::: PROVIDED INFORMATION

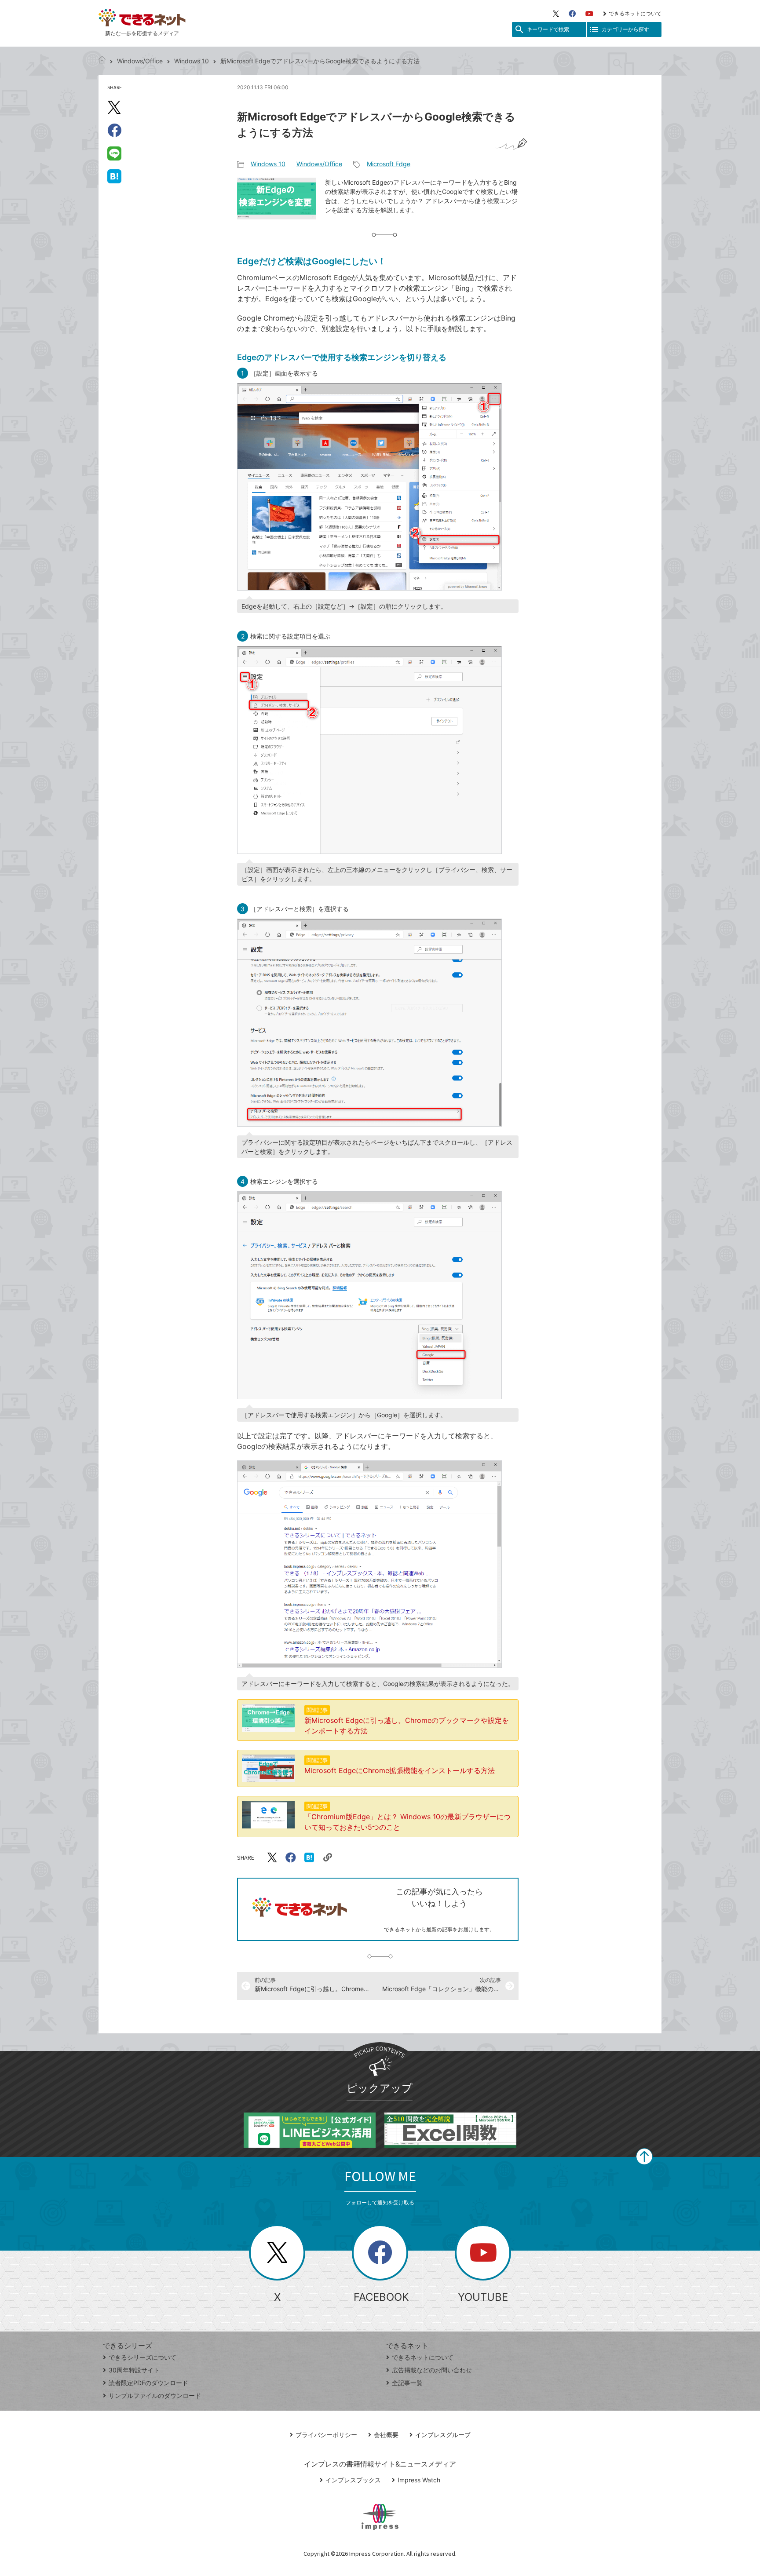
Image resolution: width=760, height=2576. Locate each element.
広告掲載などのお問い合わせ (432, 2370)
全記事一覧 (407, 2382)
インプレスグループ (443, 2434)
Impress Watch (419, 2480)
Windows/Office (140, 61)
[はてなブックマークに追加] (114, 176)
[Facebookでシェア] (114, 130)
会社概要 (386, 2434)
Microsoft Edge (388, 164)
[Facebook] (572, 13)
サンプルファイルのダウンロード (155, 2395)
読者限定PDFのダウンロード (148, 2382)
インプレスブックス (353, 2480)
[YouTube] (589, 13)
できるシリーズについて (142, 2357)
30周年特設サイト (134, 2370)
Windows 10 (191, 61)
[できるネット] (102, 61)
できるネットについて (635, 13)
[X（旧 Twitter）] (556, 14)
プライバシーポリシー (326, 2434)
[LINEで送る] (114, 153)
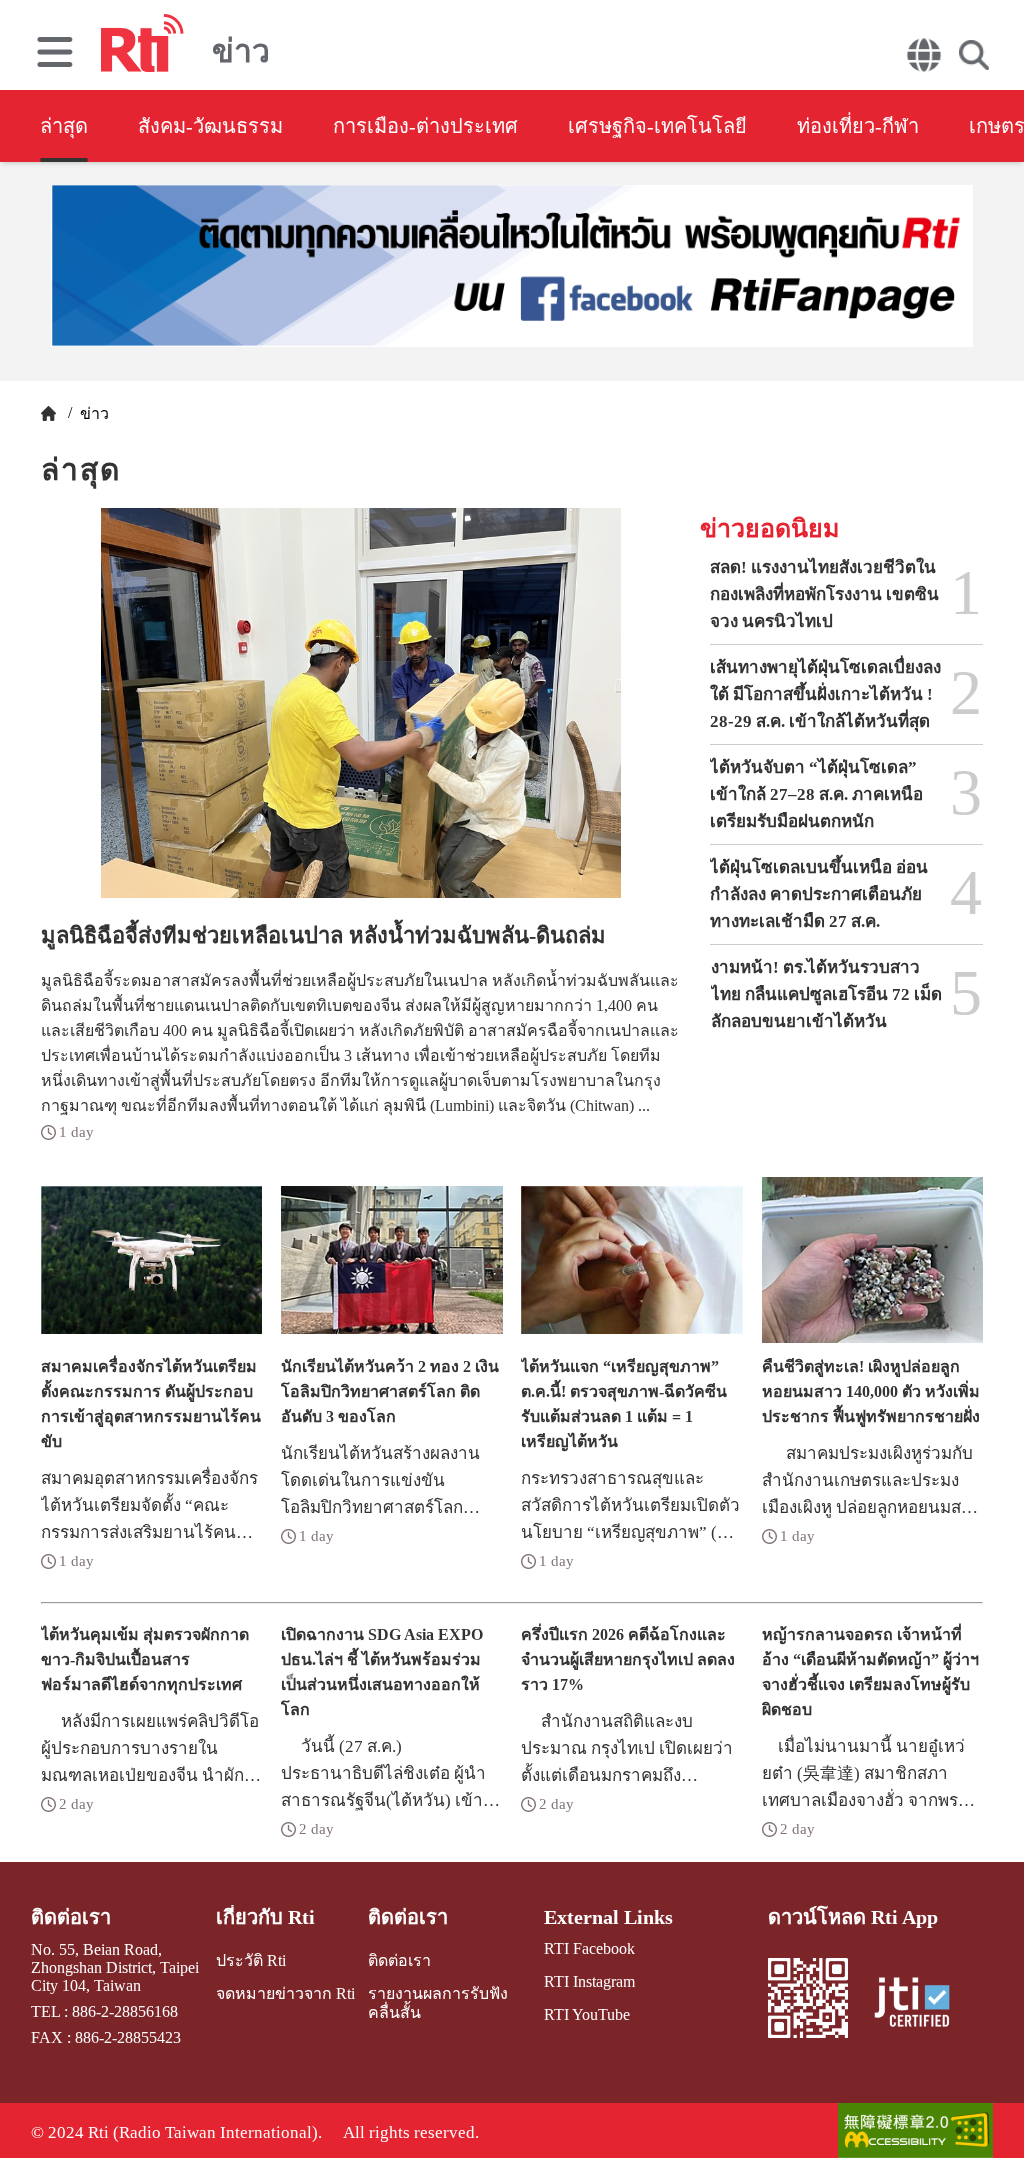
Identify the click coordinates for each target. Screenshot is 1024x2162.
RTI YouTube (587, 2014)
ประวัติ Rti (251, 1960)
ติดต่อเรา (71, 1917)
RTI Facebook (589, 1948)
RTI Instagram (589, 1981)
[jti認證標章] (924, 2004)
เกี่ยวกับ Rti (265, 1917)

::::::

• DIRECTIONS:
All lines from the one with "30周年特設サイト (134, 2370)" through the end of the records above must be reproduced exactly, both ends included, and the pictures must be left out.

• RESPONSE TO THE EXERCISE:
30周年特設サイト (134, 2370)
Windows 10 (191, 61)
[できるネット] (102, 61)
できるネットについて (635, 13)
[X（旧 Twitter）] (556, 14)
プライバシーポリシー (326, 2434)
[LINEで送る] (114, 153)
Identify the click coordinates for each target. Screenshot is 1024x2162.
RTI YouTube (587, 2014)
ประวัติ Rti (251, 1960)
ติดต่อเรา (71, 1917)
RTI Facebook (589, 1948)
RTI Instagram (589, 1981)
[jti認證標章] (924, 2004)
เกี่ยวกับ Rti (265, 1917)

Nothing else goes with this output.